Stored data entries

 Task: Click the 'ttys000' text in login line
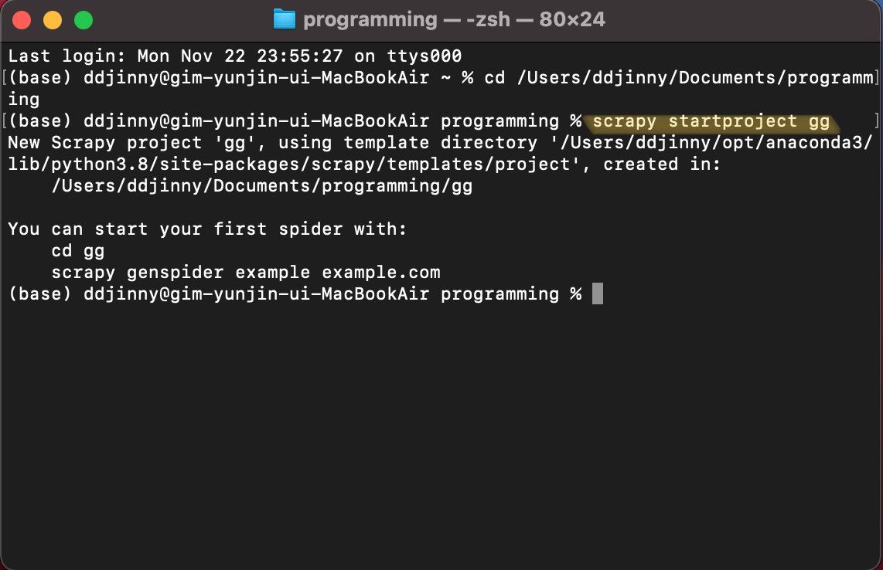pos(424,56)
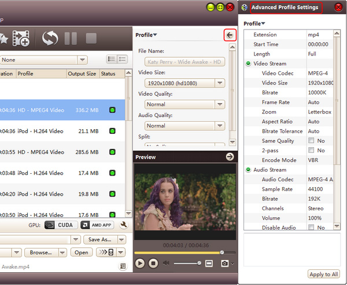The width and height of the screenshot is (347, 285).
Task: Toggle the Same Quality checkbox
Action: click(x=311, y=141)
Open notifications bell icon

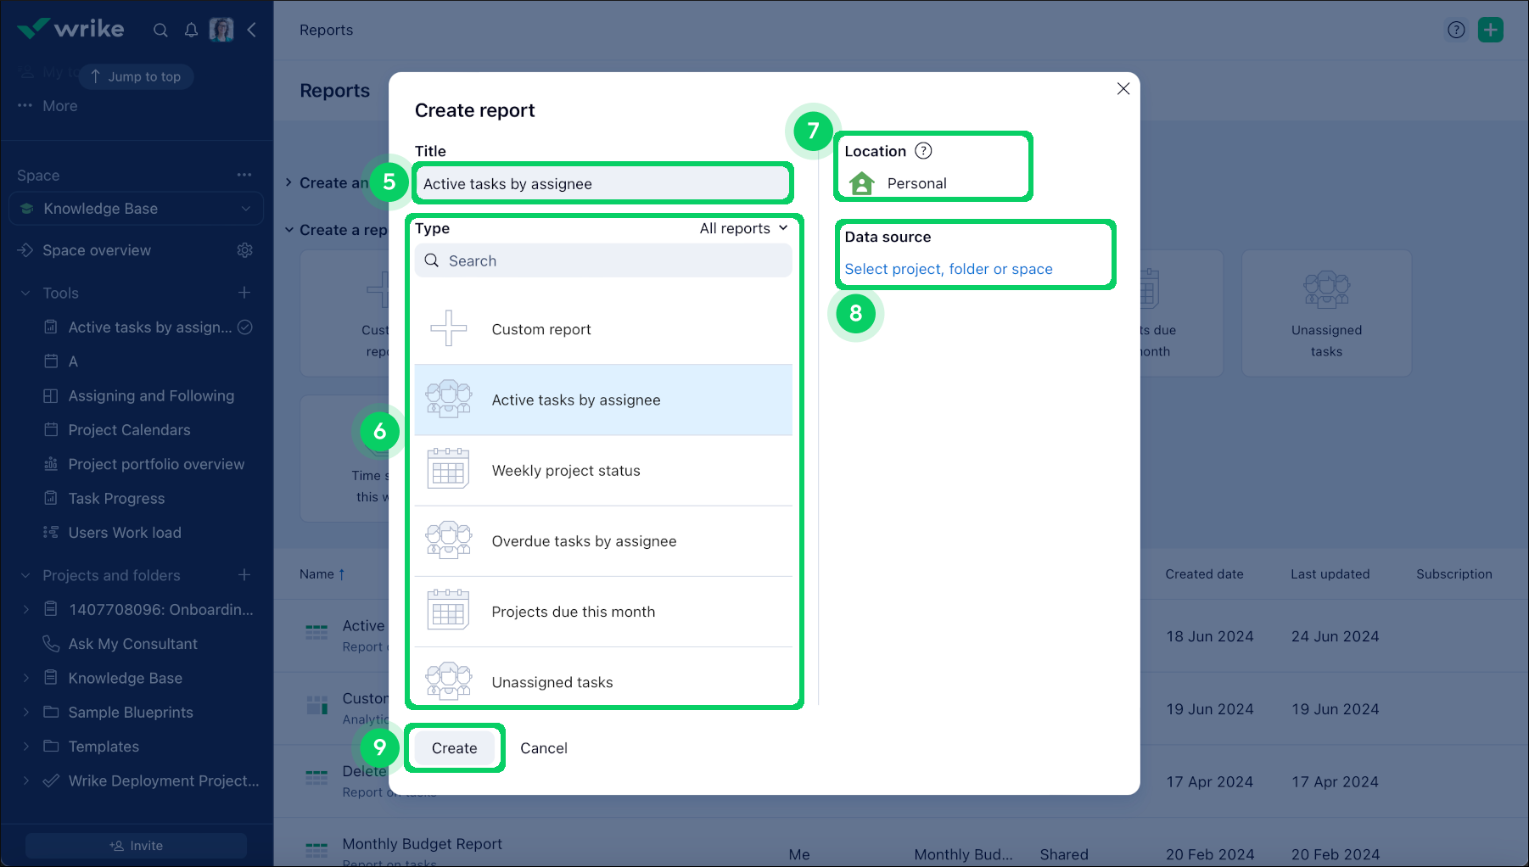[x=191, y=31]
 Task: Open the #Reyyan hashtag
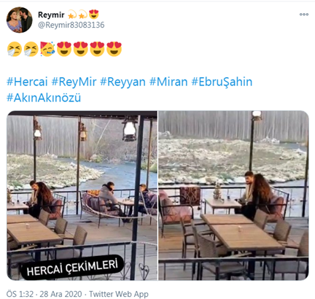pos(123,82)
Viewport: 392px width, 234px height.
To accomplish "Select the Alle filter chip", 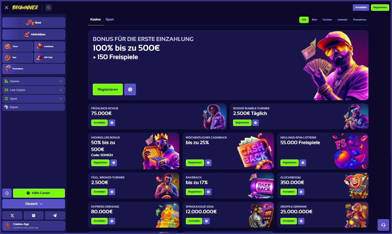I will [x=304, y=20].
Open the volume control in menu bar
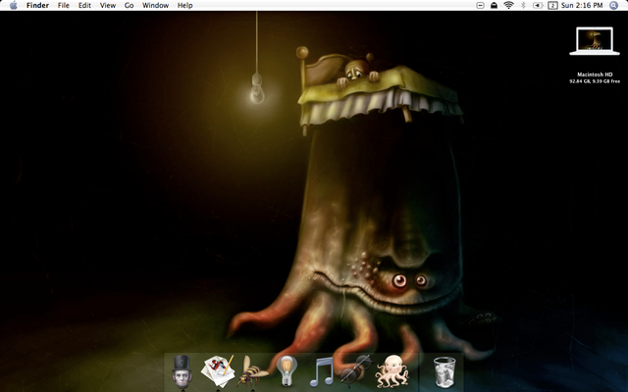This screenshot has height=392, width=628. pos(537,6)
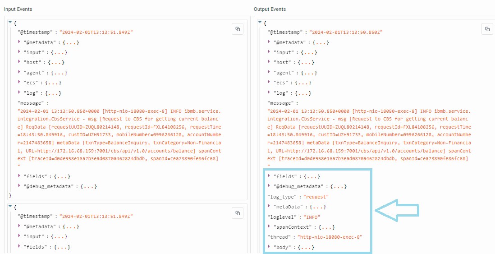Expand "@debug_metadata" in Output Events

(269, 186)
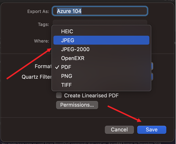Screen dimensions: 176x144
Task: Click the Where label
Action: tap(42, 41)
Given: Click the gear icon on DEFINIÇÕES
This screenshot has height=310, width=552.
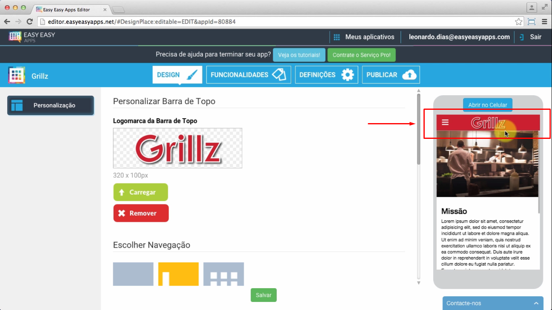Looking at the screenshot, I should point(348,74).
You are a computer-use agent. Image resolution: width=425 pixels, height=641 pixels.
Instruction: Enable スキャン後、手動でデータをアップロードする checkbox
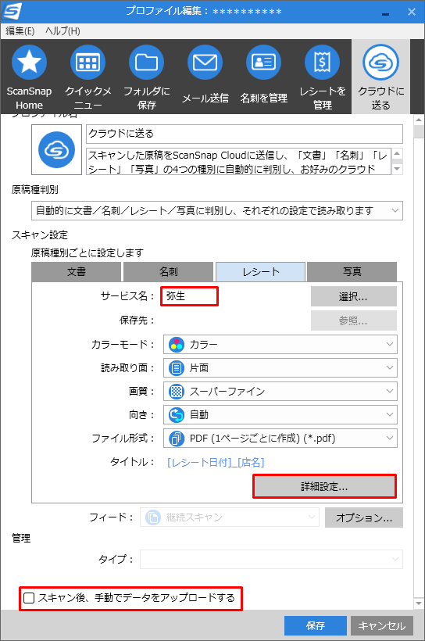tap(29, 598)
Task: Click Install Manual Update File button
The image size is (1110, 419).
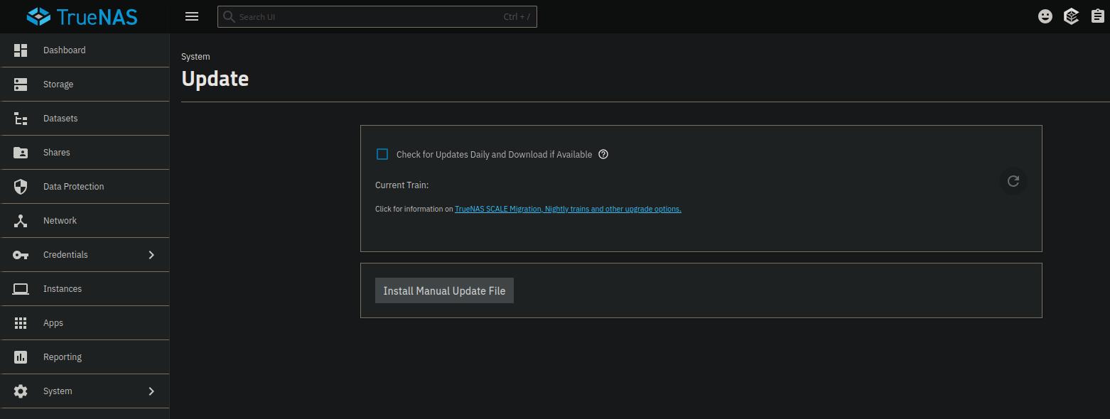Action: coord(444,290)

WHAT IS EXPECTED >>
Write out, word for word, only the lines from the one containing "You are a computer-use" to the end of the data above; the pictures stay out.

SOLUTION >>
You are a computer-use agent. Image resolution: width=425 pixels, height=641 pixels.
Instruction: Enable スキャン後、手動でデータをアップロードする checkbox
tap(29, 598)
Task: Click Install Manual Update File button
The image size is (1110, 419).
Action: coord(444,290)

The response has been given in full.